Mec1 cells

All work with primary human material was performed in compliance with the national and local regulations. Primary CLL cells were isolated from PB and BM of CLL patients via Biocoll (Biochrom AG, Berlin, Germany) density gradient centrifugation and cultured in RPMI 1640 medium supplemented with 10% fetal calf serum, penicillin (62.5 μg/ml) and streptomycin (100 μg/ml) at a density of 1 × 10⁶ cells/ml. MEC1 cells (ATCC, Manassas, VA, USA) were cultured in IMDM medium containing 10% fetal calf serum, penicillin and streptomycin. Cells were split twice a week at a density of 10⁶ cells per ml medium.
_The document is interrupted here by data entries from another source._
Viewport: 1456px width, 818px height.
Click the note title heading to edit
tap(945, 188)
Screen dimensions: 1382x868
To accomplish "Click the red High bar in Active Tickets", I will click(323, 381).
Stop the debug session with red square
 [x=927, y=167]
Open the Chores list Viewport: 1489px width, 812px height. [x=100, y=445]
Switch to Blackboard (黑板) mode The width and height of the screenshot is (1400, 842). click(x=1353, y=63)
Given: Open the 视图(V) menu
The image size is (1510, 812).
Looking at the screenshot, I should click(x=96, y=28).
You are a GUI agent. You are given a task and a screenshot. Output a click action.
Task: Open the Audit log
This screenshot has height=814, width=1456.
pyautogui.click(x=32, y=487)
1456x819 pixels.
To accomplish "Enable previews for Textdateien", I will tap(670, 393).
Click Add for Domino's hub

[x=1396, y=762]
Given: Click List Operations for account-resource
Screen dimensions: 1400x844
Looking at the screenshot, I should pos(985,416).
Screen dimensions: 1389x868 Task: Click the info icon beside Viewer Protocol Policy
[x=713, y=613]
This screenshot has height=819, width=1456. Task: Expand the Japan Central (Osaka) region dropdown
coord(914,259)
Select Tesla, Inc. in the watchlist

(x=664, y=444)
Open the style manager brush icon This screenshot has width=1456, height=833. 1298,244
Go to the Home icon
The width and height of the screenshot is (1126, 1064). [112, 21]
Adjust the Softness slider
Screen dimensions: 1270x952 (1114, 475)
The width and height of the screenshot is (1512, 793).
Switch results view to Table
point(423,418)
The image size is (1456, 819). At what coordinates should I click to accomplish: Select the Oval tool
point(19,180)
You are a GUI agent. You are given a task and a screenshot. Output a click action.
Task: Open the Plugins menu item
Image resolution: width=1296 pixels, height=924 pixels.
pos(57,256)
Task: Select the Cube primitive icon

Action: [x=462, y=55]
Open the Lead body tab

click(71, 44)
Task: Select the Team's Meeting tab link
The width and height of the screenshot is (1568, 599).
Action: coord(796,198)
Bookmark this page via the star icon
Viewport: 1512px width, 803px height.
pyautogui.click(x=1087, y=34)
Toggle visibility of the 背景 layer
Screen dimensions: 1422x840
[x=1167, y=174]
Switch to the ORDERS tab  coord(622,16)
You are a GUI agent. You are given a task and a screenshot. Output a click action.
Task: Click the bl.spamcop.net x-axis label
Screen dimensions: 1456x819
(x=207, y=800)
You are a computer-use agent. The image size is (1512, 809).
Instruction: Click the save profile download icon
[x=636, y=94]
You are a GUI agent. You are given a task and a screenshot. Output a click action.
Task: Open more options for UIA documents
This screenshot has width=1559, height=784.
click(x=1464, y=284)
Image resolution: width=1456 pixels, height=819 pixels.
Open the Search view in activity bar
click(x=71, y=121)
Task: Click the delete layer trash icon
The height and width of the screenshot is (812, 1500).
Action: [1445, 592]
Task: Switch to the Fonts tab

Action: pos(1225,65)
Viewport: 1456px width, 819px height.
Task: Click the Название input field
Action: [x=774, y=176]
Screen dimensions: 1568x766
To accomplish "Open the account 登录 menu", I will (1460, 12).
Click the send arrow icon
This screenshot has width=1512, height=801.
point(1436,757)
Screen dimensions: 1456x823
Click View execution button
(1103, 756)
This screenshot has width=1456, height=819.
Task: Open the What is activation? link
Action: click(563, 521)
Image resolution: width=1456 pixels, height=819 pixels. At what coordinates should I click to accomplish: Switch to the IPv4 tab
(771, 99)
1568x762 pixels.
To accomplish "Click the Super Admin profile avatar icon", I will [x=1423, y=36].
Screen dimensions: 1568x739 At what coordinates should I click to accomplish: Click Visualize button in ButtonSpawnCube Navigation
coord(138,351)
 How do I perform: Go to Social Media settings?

For lentiviral packaging, HEK293FT (ATCC) cells were grown in DMEM supplemented with 10% fetal bovine serum (Life Technologies), penicillin and streptomycin, L-glutamate (100x concentrate, Life Technologies) and essential amino acids (100 × concentrate, Life Technologies) and split three times a week in a ratio of 1:5. Dactolisib, pictilisib, rapamycin, wortmannin (LC Laboratories, Woburn, MA, USA) and GANT61 (Merck, Darmstadt, Germany) were dissolved in dimethylsulfoxide, stored as stock solution at −20 and diluted to final concentrations as indicated in the Results section.